The conference organized by Vitale Novello Zane & Co. and Considi, companies that have developed a strategic partnership in the belief that the company is the essential and central subject for the development, not only economic, of the country, was opened by the economist Marco Vitale, president of Vitale Novello Zane & Co. “The foundations of Toyota's spectacular increase in productivity are well explained in a very lucid and limpid booklet dated 1978 by Taiichi Ohno, unanimously considered the father of the so-called Toyota production system, (translated and published in Italian only fifteen years later, in 1993) entitled “The Toyota spirit”. Many of Toyota's techniques and methodologies have become common heritage and represent the gift that Japanese management has made to the world's management culture, an enduring gift that is rightly placed on the same level as those of Taylor and Ford.

The entrepreneur Giacomo Gnutti, at the helm of the Fidelitas Group specialized in security, surveillance and transport of valuables, also spoke on the importance and need to innovate continuously. “ Investing in innovation is fundamental for Fidelitas: from 2012 to 2015 we practically doubled our investment in technologies. Investments in technological systems, infrastructures, vehicles represent a great effort every year aimed at the constant industrialization and refinement of production and logistics processes, both to improve in terms of competitiveness and efficiency of services.

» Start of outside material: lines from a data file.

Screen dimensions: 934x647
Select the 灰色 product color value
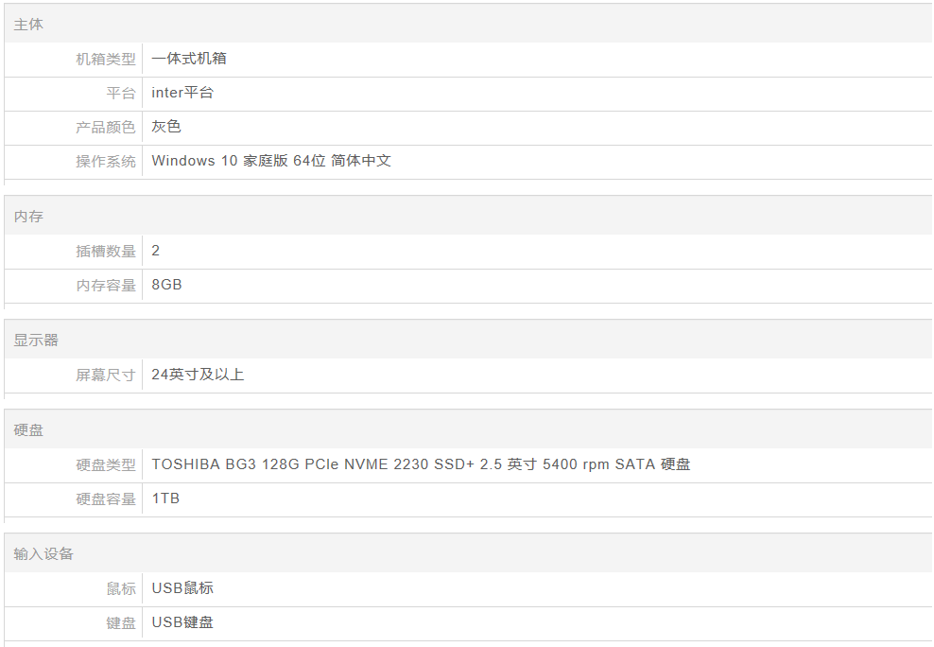[x=166, y=127]
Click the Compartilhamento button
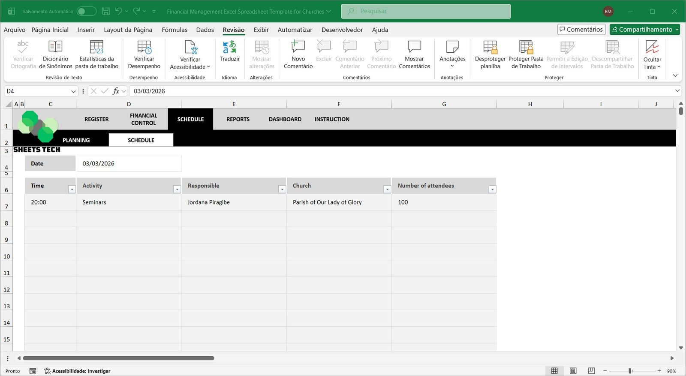686x376 pixels. point(644,29)
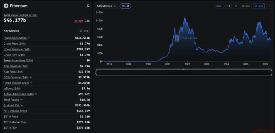Open the Add Metrics menu

[x=106, y=6]
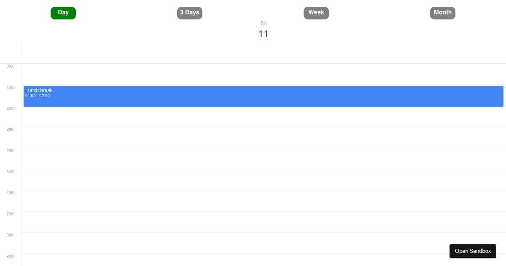This screenshot has height=266, width=506.
Task: Switch to the Day view
Action: [63, 13]
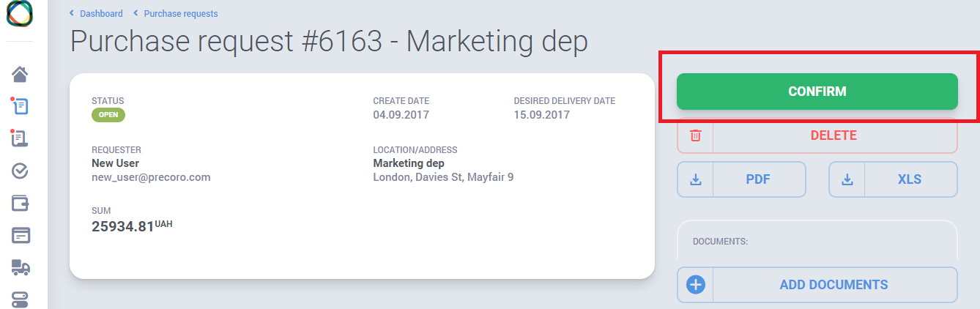Open the blue document icon with red dot
This screenshot has height=309, width=980.
20,106
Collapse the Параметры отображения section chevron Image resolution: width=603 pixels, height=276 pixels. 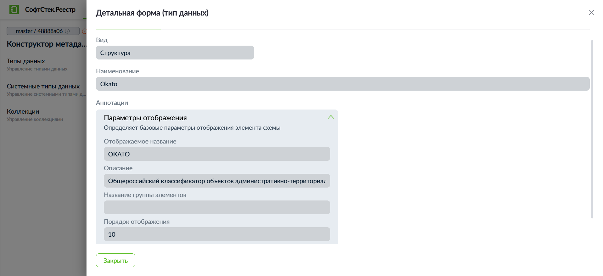(x=331, y=117)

Marco Bonometti, president of AIB, concluded by pointing the finger at bureaucracy: "Unfortunately, Italy is structurally a country that is very little oriented towards the Toyota Production System approach: just think of the incidence of bureaucracy which accounts for 4% on the turnover of SMEs. Bureaucracy is not only expensive, but it kills the spirit of enterprise and more often than not ends up protecting inefficient companies, which pass the major costs on to consumers. The world has changed and competitiveness comes from the continuous development of the ability to be able to innovate and at the same time be able to see waste where it was not perceived before".